→ **ESTRATTO FORNITO**
**********
Esco anche io dal Partito Democratico, e continuerò con coerenza e
con la stessa passione a fare le battaglie di sempre, su cui mi sono
impegnata anzitutto con chi ha scritto il mio nome sulla scheda. Lo
faccio con un fortissimo groppo in gola pensando ai compagni che oggi
fanno una scelta diversa, e ai tanti amici e colleghi che stimo, che in
ottima fede si impegnano ogni giorno a tutti i livelli per dare un senso
a quest’appartenenza. Lo faccio guardando in faccia la paura
che fa una scelta così, sapendo che è un all-in, e che potrebbe essere
la fine o un nuovo inizio. Ma lo faccio perché a volte devi
fare ciò che ritieni giusto, e trovare il coraggio nelle tue
convinzioni. Perché c’è un limite umano alle forzature che si possono
sopportare, e il mio l’abbiamo già superato da un po’. È troppo tempo
che non mi riconosco più in nulla di quello che sta facendo il governo,
che vivo male la contraddizione sempre più insanabile tra il mio impegno
quotidiano e quel che facciamo a livello nazionale, e che faccio fatica
a rispondere ai tanti che mi chiedono cosa facciamo qui dentro.
Tanti di noi si sono messi in gioco nel momento in cui non si
sentivano più rappresentati, convinti che se non ci mettiamo in prima
persona a cambiare le cose, nessuno lo farà per noi. Ricordo
bene quando occupammo le sedi del partito contro le larghe intese,
convinti che la strada giusta fosse cambiare il PD per cambiare il Paese.
**********
Alcuni record:

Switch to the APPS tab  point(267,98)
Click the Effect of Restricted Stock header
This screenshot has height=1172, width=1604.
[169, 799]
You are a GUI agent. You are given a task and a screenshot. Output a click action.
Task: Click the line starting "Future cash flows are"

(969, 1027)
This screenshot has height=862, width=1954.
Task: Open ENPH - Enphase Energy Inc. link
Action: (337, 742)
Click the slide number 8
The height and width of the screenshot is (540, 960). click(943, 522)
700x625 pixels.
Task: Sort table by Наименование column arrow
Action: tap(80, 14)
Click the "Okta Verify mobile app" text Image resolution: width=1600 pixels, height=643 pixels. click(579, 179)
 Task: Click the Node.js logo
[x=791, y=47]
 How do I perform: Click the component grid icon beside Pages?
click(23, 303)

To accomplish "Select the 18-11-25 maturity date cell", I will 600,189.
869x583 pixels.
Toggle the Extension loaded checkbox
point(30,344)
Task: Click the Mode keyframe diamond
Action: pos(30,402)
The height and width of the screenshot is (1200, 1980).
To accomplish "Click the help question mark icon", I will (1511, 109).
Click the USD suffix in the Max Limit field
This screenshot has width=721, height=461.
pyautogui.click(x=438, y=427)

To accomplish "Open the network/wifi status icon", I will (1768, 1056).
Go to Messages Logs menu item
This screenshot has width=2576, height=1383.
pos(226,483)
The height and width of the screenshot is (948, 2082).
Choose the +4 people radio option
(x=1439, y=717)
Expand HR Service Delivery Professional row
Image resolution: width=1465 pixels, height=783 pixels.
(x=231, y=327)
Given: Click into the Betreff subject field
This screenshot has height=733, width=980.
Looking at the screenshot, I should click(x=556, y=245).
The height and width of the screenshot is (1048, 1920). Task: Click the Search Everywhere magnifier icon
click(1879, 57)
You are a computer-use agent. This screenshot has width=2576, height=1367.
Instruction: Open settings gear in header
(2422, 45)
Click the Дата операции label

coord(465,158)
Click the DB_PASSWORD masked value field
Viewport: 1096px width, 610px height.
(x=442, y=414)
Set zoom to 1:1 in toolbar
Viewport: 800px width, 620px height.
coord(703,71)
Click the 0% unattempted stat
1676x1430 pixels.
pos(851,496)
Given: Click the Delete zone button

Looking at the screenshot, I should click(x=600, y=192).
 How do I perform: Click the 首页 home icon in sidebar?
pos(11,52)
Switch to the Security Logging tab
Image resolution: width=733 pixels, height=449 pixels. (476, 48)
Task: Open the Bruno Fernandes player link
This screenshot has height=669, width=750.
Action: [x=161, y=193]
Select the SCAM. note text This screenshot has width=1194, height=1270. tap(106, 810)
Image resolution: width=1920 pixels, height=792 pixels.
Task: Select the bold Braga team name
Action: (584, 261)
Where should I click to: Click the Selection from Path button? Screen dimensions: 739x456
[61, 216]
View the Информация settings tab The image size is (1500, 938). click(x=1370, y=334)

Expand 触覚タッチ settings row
**********
→ **PROBLEMI ED ESERCIZI**
**A)** Rispondi a queste domande sull'estratto fornito:
(i) Da quale partito esce chi scrive?
(ii) Contro che cosa furono occupate le sedi del partito?
(iii) Con quale espressione inglese chi scrive definisce una scelta del genere?
**B)** Per favore, modifica le righe dei record, cominciando da quella che contiene "How do I perform: Click the component" e proseguendo fino a quella che contiene "Looking at the screenshot, I should click(x=556, y=245).", entrambe incluse: sostituisci "To accomplish" con "To achieve" e lascia invariato tutto il resto. Riporta soltanto queste righe.
Il testo e i record provengono da fonti diverse.

→ **SOLUZIONI**
**A)**
(i) Dal Partito Democratico.
(ii) Contro le larghe intese.
(iii) "All-in".

**B)**
 How do I perform: Click the component grid icon beside Pages?
click(23, 303)

To achieve "Select the 18-11-25 maturity date cell", I will 600,189.
869x583 pixels.
Toggle the Extension loaded checkbox
point(30,344)
Task: Click the Mode keyframe diamond
Action: pos(30,402)
The height and width of the screenshot is (1200, 1980).
To achieve "Click the help question mark icon", I will (1511, 109).
Click the USD suffix in the Max Limit field
This screenshot has width=721, height=461.
pyautogui.click(x=438, y=427)

To achieve "Open the network/wifi status icon", I will (1768, 1056).
Go to Messages Logs menu item
This screenshot has width=2576, height=1383.
pos(226,483)
The height and width of the screenshot is (948, 2082).
Choose the +4 people radio option
(x=1439, y=717)
Expand HR Service Delivery Professional row
Image resolution: width=1465 pixels, height=783 pixels.
(x=231, y=327)
Given: Click into the Betreff subject field
This screenshot has height=733, width=980.
Looking at the screenshot, I should click(x=556, y=245).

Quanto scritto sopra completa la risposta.